Maybe, Mettler thought, there was something to her lifelong fascination with Belgian loafers, tattered Lacoste polos and Barbour jackets.

Indeed, in recent years, men’s wear-inspired fashion for women has gone mainstream. It’s seen at J. Crew, where you can find a “schoolboy blazer”; on the streets, where the Breton sailor stripe shirt trend won’t go away; and on the runways, in Scott Sternberg’s neo-preppy Boy by Band of Outsiders collection and in the 1970s-inspired trouser and oversized button-down shirt looks by Phoebe Philo at Celine.

“Something clicked in my head,” Mettler says. “So I started a blog to answer my own question about what makes a tomboy stylish.”

That blog, tomboystyle.blogspot.com, launched in May 2010, inspired the book “Tomboy Style: Beyond the Boundaries of Fashion,” which was published this month by Rizzoli. The book is a visual history, documenting 80 years of women who blur the gender lines.

In her research, Mettler realized she discovered her own tomboy style while at boarding school, trading clothes with her frilly best friend Kingsley Woolworth.

“A tomboy is a girl,” Mettler explains. “Tomboy style is about a woman who channels her tomboy childhood, and mixes masculine and feminine elements in her wardrobe. It’s not just wearing men’s clothes.”

And it’s not just wardrobe; it’s substance too.

Mettler had a particular interest in how tomboy style pertains to the past, “to women who pushed the boundaries,” she says. These women include Katharine Hepburn, Marlene Dietrich and Jane Birkin, as well as those we’re not so used to seeing in the style pages, such as Amelia Earhart.

“I was looking at everything from 1980s movies like ‘Some Kind of Wonderful,’ in which the drummer Watts is a huge tomboy, to photos of women skiing from the 1950s. I noticed a broad range of women, but a neat thread that bound them together was a rebellious, adventurous confidence,” Mettler says.

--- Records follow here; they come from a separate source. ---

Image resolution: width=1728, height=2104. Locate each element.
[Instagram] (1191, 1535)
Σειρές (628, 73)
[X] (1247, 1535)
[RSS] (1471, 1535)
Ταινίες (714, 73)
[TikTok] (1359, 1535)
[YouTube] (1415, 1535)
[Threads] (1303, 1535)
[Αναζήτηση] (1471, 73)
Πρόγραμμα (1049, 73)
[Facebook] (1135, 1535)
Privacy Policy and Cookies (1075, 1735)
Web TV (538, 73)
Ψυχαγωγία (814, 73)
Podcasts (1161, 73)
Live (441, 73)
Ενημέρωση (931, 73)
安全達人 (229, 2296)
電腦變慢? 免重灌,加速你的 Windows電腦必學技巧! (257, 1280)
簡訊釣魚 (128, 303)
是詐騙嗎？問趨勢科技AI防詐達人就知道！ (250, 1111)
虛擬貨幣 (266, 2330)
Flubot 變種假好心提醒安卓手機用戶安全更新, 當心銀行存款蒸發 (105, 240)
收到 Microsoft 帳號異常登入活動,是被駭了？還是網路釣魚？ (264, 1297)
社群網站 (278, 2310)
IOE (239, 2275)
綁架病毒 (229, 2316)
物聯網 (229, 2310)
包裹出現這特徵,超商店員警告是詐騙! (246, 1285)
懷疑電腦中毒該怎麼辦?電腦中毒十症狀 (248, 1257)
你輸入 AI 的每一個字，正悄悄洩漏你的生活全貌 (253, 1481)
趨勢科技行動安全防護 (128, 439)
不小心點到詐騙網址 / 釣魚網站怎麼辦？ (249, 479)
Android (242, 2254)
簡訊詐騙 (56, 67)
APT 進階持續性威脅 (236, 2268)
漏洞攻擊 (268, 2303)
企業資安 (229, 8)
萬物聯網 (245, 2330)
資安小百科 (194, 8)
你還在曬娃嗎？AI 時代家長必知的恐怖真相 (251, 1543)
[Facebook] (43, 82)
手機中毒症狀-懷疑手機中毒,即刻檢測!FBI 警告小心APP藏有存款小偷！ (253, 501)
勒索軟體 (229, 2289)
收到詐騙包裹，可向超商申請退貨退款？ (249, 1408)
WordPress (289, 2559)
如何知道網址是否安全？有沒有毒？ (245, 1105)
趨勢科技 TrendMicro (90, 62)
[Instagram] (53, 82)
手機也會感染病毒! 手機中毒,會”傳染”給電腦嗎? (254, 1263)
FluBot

She consulted out-of-print fashion books and the Life magazine archives. “There are the obvious icons you’d expect, but there’s also Ginger Rogers,” she says.

Mettler organized the book into seven tomboy style archetypes. The “rebels” are rocker chicks Deborah Harry, Courtney Love and Patti Smith tThe “sophisticates” include Carolyn Bessette Kennedy, Diane Keaton, Janelle Monae and tomboy godmother Coco Chanel.

A 1940 photo of Osa Johnson dressed in safari gear, riding a zebra in Africa, exemplifies the “adventuress” archetype. The “jocks” push their bodies, along with the bounds of society. In the “prep” category, there’s Monaco’s Princess Caroline, having a smoke outside her family’s French villa in 1982, .

Attitudes about tomboys have certainly changed over the years, Mettler says. And tomboy style doesn’t seem to be going away.

To that end, she plans to continue her blog, spotlighting tomboy style icons such as Francoise Sagan.